Text segment:
==================================================

The title is just the starting point; take a man searching for his missing hand (Christopher Walken), two con artists out to make a few hundred bucks (Anthony Mackie and Zoe Kazan), and an overly curious hotel clerk (Sam Rockwell), and the rest is up for grabs. A Behanding in Spokane is Academy Award-winner Martin McDonagh's hilariously black comedy, a world premiere which marks McDonagh's first American-set play.

Ben Brantley, The New York Times: "Sometimes, in one of theater's more undervalued romantic story lines, an actor meets a set and - flash! - chemistry happens. The opening image of Christopher Walken in Martin McDonagh's "Behanding in Spokane" is such a perfect, demented marriage of character and environment that you can't help grinning like a fool."

Michael Kuchwara, Associated Press: "Far more interesting is the hotel's receptionist (Sam Rockwell), a peculiar man whose strangeness matches Carmichael's. Rockwell effectively channels this man, a fellow who eventually forms a bond with the one-handed guest. The actor gets his own showy monologue in the middle of this short play, which barely runs 90 minutes. But it's quirky for quirk's sake, entertaining but not really helpful in expanding the plot. Still, there is Walken to take up the slack when the weirdness threatens to spin out of control. His performance will haunt you even if the play does not."

Elysa Gardner, USA Today: "As is, this Spokane offers more laughs than insights. While hardly McDonagh's most fully realized effort, it leaves us wondering where his own singular imagination will take him next."

==================================================

Data extracts:
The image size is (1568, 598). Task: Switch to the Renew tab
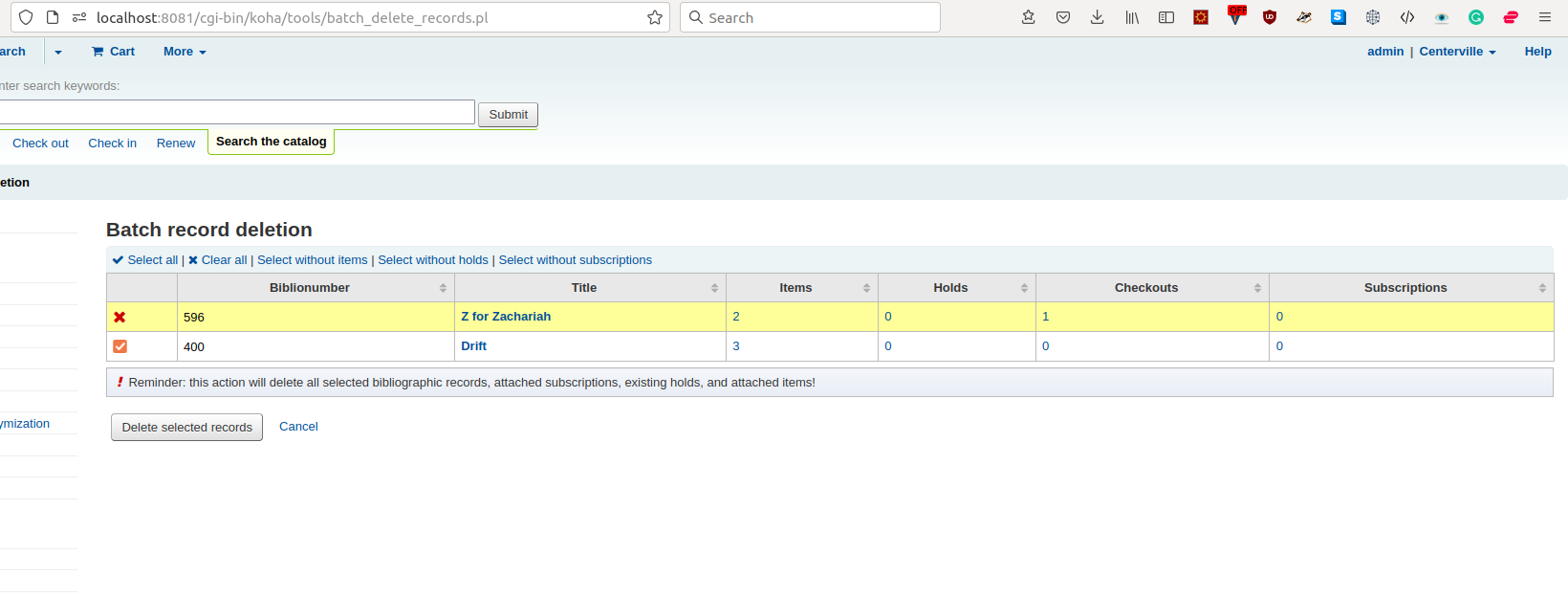click(x=176, y=144)
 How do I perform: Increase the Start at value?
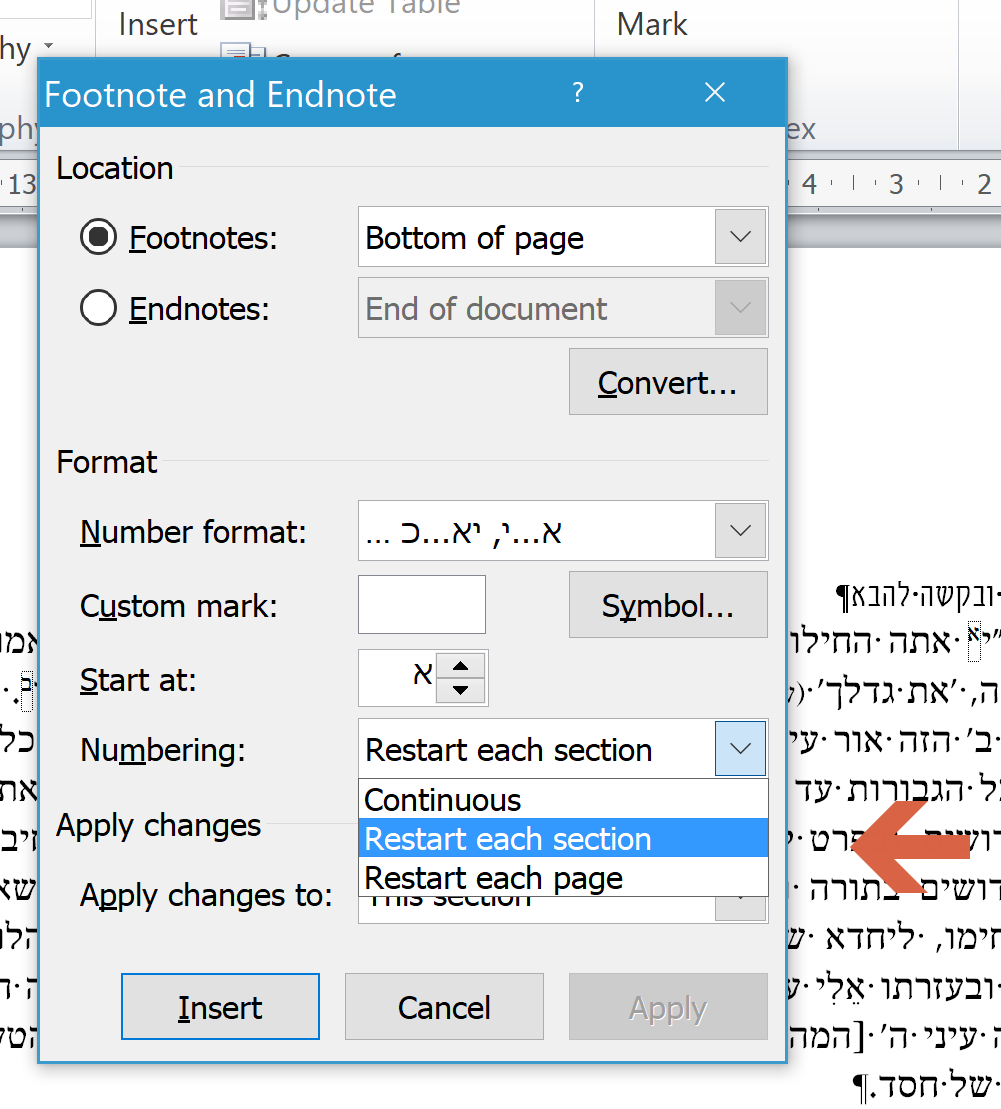coord(461,667)
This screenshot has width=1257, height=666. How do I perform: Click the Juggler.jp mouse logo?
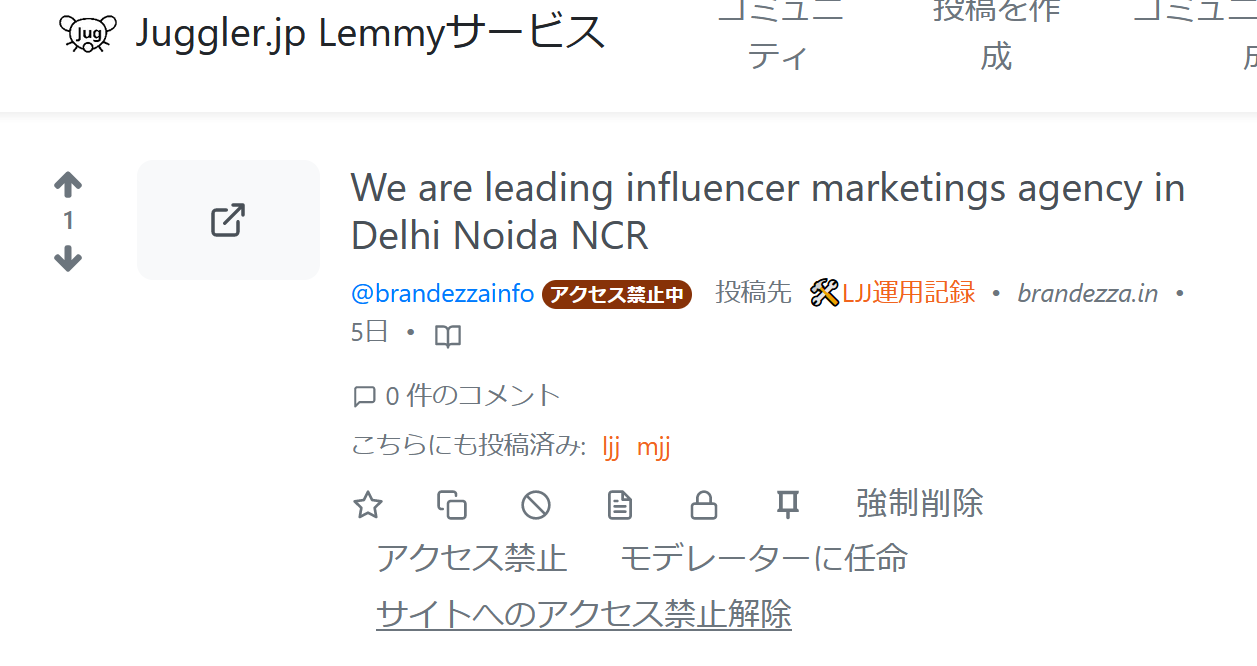click(x=88, y=33)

==================================================

Required action 1: How would you render this sentence from the Behanding in Spokane text in Spanish: "As is, this Spokane offers more laughs than insights."
Required action 2: In the Behanding in Spokane text, what reason does Ben Brantley give for why you can't help grinning like a fool? Answer in one to three sentences.
Required action 3: How long does the play run, according to the Behanding in Spokane text?

Worked solution 1: Tal como está, este Spokane ofrece más risas que reflexiones.

Worked solution 2: The opening image of Christopher Walken is such a perfect, demented marriage of character and environment. That combination is what makes you grin.

Worked solution 3: It barely runs 90 minutes.